В Александровском саду, что неподалеку от Красной площади, у свежей могилы неизвестного воина он сказал:
— Много, очень много солдат, сержантов, старшин, офицеров и генералов не дошли с нами до Берлина и Эльбы. Но они навсегда останутся в сердцах народа. И пусть эта могила у Кремлевской стены
Он осторожно бросил горсть земли в могилу, где в гробу, возможно, были останки одного из тех, кто тогда выполнял его приказ. С черной мраморной плиты сняли покрывало. Он прочитал: «Имя твое неизвестно. Подвиг твой бессмертен. Павшим за Родину. 1941–1945».
Однажды в беседе с Виктором Константиновичем я рассказал о похожей на анекдот байке, которую довелось услышать.
На приеме у Сталина Мехлис, доложив о делах на фронте, вдруг заключил:
— Командующий, при котором нахожусь, ведет себя неправильно. В медсанбате у него любовница, а теперь прибывает московская артистка.
— Они что, жалуются?
— Жалоб не поступало. Что будем делать?
Сталин прошелся из конца в конец кабинета, подойдя, переспросил:
— Что будем делать? Завидовать будем, товарищ Мехлис. Завидовать!..
Однако на следующий день Сталин в разговоре с Рокоссовским, справившись о делах, неожиданно спросил:
— Вы не знаете, чья жена артистка Серова? Будто бы поэта Симонова?
— Не могу знать, товарищ Сталин, — ответил обескураженный генерал.
В тот же день артистка спешно от него уехала.
— Этот рассказ мне известен, — сказал Виктор Константинович. — С Серовой отец встречался в 1942 году, когда находился на излечении в госпитале, в Тимирязевской академии. Так сообщал его водитель Мозжухин. Отец действительно внешностью и обходительностью был привлекателен для женщин. Но не так много их было, как говорят. Мне известны три. Первая — это моя мать, которая своей любовью спасла ему жизнь в годы гражданской войны, выходив его, безнадежно больного и раненого.
С Юлией Петровной Барминой, своей будущей женой, отец встретился в заштатном городишке Кяхте. Она, закончив гимназию, преподавала в местной школе. От этого брака у него была дочь Ада. Теперь ее уже нет в живых.

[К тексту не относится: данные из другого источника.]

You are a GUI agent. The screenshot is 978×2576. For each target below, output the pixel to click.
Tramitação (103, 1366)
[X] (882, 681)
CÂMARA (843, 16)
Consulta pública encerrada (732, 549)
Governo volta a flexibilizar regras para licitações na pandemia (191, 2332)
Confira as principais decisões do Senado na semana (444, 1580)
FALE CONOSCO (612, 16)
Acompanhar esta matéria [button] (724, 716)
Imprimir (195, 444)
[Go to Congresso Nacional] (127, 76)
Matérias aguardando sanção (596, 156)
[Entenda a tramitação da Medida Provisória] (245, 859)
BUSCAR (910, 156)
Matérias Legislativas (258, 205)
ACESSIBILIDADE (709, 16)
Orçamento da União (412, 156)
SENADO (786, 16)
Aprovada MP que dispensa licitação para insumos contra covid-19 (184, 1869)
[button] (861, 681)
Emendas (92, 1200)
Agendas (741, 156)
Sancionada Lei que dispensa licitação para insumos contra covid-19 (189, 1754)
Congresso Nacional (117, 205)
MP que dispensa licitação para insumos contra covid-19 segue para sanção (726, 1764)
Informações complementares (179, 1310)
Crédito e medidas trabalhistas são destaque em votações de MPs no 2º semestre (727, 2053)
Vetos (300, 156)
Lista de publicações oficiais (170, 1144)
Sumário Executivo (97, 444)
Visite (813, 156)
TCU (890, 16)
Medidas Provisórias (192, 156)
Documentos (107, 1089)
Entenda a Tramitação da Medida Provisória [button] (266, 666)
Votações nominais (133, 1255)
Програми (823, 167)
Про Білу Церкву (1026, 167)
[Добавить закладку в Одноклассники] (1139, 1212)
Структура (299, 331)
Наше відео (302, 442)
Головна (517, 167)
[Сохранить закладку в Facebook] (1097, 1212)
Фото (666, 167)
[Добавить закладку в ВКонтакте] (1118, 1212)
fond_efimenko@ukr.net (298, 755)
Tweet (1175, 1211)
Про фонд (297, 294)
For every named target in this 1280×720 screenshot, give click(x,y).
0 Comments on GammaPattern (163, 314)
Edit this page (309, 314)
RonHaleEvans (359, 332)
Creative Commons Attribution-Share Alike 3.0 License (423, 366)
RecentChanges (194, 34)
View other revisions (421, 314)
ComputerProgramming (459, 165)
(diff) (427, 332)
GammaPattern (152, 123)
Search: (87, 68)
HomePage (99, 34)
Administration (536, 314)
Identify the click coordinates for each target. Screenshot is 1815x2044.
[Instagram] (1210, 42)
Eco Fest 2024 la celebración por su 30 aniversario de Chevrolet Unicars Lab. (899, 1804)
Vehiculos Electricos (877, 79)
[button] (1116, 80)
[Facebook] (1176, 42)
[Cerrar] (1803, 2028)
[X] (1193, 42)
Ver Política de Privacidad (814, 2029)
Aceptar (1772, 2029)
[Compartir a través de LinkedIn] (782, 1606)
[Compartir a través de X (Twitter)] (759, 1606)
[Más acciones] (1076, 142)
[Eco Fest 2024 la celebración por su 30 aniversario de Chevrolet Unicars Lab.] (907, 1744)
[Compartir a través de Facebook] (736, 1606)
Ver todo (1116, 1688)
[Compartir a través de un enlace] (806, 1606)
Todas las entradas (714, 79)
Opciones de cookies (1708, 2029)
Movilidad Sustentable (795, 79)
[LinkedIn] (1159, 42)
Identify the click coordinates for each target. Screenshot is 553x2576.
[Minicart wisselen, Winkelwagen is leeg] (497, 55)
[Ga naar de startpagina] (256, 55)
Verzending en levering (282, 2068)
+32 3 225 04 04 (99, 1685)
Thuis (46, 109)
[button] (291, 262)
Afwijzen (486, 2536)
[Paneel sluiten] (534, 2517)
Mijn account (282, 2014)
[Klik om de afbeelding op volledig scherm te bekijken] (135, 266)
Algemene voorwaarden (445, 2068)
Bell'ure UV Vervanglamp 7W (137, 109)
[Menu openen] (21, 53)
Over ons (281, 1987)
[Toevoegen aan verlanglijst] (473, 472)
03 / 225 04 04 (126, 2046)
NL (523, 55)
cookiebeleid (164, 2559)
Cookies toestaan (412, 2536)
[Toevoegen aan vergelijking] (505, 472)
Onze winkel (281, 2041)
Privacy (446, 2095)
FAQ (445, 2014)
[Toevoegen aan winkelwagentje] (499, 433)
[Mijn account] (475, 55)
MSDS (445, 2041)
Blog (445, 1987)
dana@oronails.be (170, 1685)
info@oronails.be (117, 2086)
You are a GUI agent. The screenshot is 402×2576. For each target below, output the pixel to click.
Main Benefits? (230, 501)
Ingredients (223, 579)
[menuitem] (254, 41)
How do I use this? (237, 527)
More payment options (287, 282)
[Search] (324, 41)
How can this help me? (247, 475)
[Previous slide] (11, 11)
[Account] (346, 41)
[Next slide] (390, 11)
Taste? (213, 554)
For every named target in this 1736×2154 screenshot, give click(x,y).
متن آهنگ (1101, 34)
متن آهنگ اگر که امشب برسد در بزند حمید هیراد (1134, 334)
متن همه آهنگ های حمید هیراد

Была еще военврач Галина Васильевна Таланова. Ей было 22 года, когда она встретила генерала Рокоссовского под Ярцевым в 1941 году. Всю войну она была с ним рядом. В 1945 году у нее родилась дочь. Назвали Надей и фамилию с согласия отца дали Рокоссовская.
— Следовательно, у Константина Константиновича две дочери и ты, сын.
— Да, трое. Я родился в 1928 году. Отец встречался с моей мамой долгие годы. Правду говорят: «Первая любовь не ржавеет». Даже когда мама вышла замуж за режиссера Михайлова и они жили в Анапе, отец, отдыхая в Сочи, в санатории имени Фабрициуса, приезжал в ним. Помогал строить дачу.
При последней нашей встрече, незадолго до смерти отца, мы долго говорили. Разговор был откровенным и трудным. Обижен он был на маму за то, что, когда его арестовали, поверила тем, кто наушничал на него, предрекал ему страшную кару за вымышленное предательство. А вот Юлия Петровна осталась ему верна.